The new generation BMW 3 Series is entering the final phase of an extensive program of testing. The vehicle has been exposed to a wide range of conditions, including extended periods driving flat out, endless stop-start traffic, sub-zero temperatures and searing heat, twisty country roads and driving on high-speed autobahns, as well as on tracks covered in potholes, ice, snow, gravel and sand.
At Death Valley in Las Vegas, Nevada, the sedan’s climate control system underwent extensive evaluation. Meanwhile the multi-day heat tests saw the car fried in the sun for several hours, then cooled and thoroughly checked over.
The electromagnetic rays emitted by the hydroelectric plant at the Hoover Dam represent the ultimate test of strength for the functional reliability of the electronic systems on board the new 3 Series. This is why all the car’s functions – from the digital instrument cluster to the tire pressure indicator – were tested in the shadows of the huge forest of electricity pylons on the banks of Lake Mead.
At the same time, another development team put the engines, transmissions and brakes through their paces up and down the 4,000m-high Mount Whitney. With police protection, the test route was secured at the top and bottom of the climb.
Test drivers hustled the prototypes time and again up the snaking roads and back down – accelerating hard and braking suddenly to a standstill. The bone-dry desert roads of Death Valley and beyond also provide an ideal place to find out how effective the cars’ flaps, doors, bonnets and lids are at keeping out dust.
Arjeplog in Sweden provides the perfect conditions for a testing program, which exceed any found in day-to-day driving in Central Europe, North America or Asia. The closed-off expanses of ice at Lake Kakel and the ‘Mellanström-Runde’ – one of the most popular test routes around Arjeplog – are ideally suited for fine-tuning the DSC stability system and its myriad functions. Here the link between DSC and the xDrive all-wheel-drive system and the interplay with the 3 Series’s M Sport differential were refined down to the last detail.
Dynamics were also tested at the company’s proving ground in Aschheim, a few miles northeast of BMW’s development center in Munich, as well as at BMW Group’s test facility in Miramas, Southern France. The 30-year old facility houses a long asphalt oval, freeway ‘ring’ for high-speed testing, slalom, and twisty and spherical tracks, plus several handling courses and circuits with surfaces of every kind. A detailed analysis and optimization of the 3 Series’s acceleration, steering and braking responses was also carried out here.
Precise tuning of all powertrain and chassis systems was carried out at the Nürburgring.
If any inconsistencies are found during testing, the engineer can simply press a button on the test screen next to the transmission’s selector lever to log it for subsequent analysis. Vehicle data is stored on a large hard drive in the car’s boot.

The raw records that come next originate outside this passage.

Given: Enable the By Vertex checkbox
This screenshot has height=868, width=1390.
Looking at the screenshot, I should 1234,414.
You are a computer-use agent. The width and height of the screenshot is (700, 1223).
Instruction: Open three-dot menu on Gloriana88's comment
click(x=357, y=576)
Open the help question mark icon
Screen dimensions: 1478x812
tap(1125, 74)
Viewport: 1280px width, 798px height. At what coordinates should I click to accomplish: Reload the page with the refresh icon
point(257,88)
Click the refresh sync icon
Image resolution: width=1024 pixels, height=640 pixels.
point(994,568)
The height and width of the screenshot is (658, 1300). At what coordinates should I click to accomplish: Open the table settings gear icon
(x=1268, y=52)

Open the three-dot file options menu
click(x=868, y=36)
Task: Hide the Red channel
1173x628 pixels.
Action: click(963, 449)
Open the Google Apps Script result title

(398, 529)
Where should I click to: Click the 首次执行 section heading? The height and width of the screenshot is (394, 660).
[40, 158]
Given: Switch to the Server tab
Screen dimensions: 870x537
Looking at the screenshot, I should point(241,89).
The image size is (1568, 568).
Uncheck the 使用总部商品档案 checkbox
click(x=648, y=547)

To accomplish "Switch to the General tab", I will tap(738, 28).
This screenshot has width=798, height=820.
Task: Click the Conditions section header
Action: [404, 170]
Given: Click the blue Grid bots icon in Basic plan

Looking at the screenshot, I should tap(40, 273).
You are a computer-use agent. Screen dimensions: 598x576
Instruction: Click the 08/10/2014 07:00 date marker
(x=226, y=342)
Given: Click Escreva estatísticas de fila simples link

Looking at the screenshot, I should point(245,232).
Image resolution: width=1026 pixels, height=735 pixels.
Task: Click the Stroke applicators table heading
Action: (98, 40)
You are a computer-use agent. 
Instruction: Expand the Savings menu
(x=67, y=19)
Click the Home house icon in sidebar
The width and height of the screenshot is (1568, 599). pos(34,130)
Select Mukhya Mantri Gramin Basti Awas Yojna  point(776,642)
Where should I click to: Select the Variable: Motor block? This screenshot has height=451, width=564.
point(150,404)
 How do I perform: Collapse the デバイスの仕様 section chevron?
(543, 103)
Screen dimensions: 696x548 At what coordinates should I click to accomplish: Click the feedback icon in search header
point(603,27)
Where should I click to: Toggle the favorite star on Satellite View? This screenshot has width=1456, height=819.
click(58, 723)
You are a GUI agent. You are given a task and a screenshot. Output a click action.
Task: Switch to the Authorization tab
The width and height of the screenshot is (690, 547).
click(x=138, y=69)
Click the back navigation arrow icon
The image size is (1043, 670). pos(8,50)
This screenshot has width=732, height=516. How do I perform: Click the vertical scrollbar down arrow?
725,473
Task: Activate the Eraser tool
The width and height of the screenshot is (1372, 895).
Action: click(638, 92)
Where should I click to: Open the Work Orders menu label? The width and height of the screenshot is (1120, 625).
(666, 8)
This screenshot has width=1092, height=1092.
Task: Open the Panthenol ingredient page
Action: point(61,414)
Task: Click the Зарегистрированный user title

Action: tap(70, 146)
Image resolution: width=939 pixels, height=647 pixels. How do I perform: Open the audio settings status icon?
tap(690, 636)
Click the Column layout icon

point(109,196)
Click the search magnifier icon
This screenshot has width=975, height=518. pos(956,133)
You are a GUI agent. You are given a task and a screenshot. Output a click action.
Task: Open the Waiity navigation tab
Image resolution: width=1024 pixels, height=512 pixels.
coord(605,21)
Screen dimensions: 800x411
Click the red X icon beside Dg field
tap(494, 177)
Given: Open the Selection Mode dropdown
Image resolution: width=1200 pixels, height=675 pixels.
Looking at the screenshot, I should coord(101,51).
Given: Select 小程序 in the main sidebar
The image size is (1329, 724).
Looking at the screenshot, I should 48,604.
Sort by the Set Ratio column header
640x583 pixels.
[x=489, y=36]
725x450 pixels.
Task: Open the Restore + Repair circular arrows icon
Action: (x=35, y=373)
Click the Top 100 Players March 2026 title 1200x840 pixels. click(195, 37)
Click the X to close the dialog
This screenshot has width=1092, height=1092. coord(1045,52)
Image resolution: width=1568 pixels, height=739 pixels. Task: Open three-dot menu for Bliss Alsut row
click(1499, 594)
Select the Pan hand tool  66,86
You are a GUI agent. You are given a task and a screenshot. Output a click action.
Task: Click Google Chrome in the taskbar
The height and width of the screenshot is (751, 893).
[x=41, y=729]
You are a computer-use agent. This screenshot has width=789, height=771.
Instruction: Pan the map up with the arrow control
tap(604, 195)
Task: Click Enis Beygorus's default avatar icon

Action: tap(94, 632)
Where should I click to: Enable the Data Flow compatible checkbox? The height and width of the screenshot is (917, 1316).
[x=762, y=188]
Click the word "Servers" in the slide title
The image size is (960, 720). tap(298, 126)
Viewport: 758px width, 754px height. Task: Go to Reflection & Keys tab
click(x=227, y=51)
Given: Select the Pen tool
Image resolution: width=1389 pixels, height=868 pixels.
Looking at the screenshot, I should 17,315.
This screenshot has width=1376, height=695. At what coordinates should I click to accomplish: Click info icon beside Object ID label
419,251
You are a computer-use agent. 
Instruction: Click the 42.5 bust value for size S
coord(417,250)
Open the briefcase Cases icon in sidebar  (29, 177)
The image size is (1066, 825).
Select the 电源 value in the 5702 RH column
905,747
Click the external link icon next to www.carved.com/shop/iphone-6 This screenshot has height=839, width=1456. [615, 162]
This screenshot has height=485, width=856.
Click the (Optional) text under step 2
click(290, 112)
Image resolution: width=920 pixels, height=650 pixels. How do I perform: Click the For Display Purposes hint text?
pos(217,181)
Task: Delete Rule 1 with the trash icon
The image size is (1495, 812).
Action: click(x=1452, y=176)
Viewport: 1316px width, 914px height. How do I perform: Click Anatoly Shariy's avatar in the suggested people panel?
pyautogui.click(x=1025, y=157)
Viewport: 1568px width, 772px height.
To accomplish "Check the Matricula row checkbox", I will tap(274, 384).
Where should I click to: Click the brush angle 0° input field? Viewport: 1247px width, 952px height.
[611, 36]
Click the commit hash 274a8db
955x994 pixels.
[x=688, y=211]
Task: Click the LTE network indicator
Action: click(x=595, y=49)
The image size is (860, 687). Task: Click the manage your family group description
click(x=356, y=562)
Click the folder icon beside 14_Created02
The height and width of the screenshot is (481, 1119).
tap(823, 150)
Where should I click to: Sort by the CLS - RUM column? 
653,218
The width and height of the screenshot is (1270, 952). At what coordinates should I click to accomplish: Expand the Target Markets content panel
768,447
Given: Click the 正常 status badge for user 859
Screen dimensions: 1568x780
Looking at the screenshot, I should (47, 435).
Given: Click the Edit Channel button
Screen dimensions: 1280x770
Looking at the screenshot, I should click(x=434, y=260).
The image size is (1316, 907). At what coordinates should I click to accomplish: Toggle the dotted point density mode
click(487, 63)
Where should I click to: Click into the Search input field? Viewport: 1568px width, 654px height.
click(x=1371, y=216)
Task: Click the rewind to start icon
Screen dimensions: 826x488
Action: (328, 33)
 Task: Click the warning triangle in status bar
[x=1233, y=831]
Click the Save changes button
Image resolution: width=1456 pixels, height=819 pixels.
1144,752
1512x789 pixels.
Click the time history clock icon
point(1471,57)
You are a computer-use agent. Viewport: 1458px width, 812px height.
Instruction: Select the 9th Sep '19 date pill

In the basement of BMW’s Research and Innovation Centre (FIZ) in Munich, pre-production vehicles are kitted out with a made-to-measure, patterned camouflage. Applying the black-and-white wrap requires an expert hand and takes a whole working day to complete. Then comes the plastic cladding, which distorts the lines and surfaces of the car. The light units, sections of the window surfaces and, of course, the brand badges also get a layer of sticky camouflage. The interior needs to be hidden from sight as well. To this end, the cockpit is ‘curtained off’ with black matting, which the test engineers partially remove at the start of testing and then painstakingly replace at every pause in proceedings – so that no prying eyes can spot or even get a photograph of the displays and controls.
Simulation was also a key development tool. At the initial, purely digital stage of development, more than 12,000 maneuvers were replicated in order to fine tune the car’s dynamics. Then development mules were constructed consisting of just a body and chassis and evaluated on a kinematics and compliance rig. A variety of road surfaces and types can be reproduced on this test rig, from cobblestones to the Nürburgring, enabling assessment of the rigidity of the body structure or the susceptibility to vibrations of axle constructions.
Optimization of the 3 Series’s aerodynamics and passive safety also took place largely behind closed doors at BMW Group’s Aerodynamic Test Centre in Munich. The car was fine tuned inside the wind tunnel to achieve a drag coefficient of just 0.23. The introduction of the WLTP test procedure has meant all available wheel variants must also be put through an aerodynamics test. Every variant is checked to establish how the wheel design and tire size impact on the aerodynamic characteristics of the car.
Due to the differences in vehicle safety regulations worldwide, several mules had to be crash tested.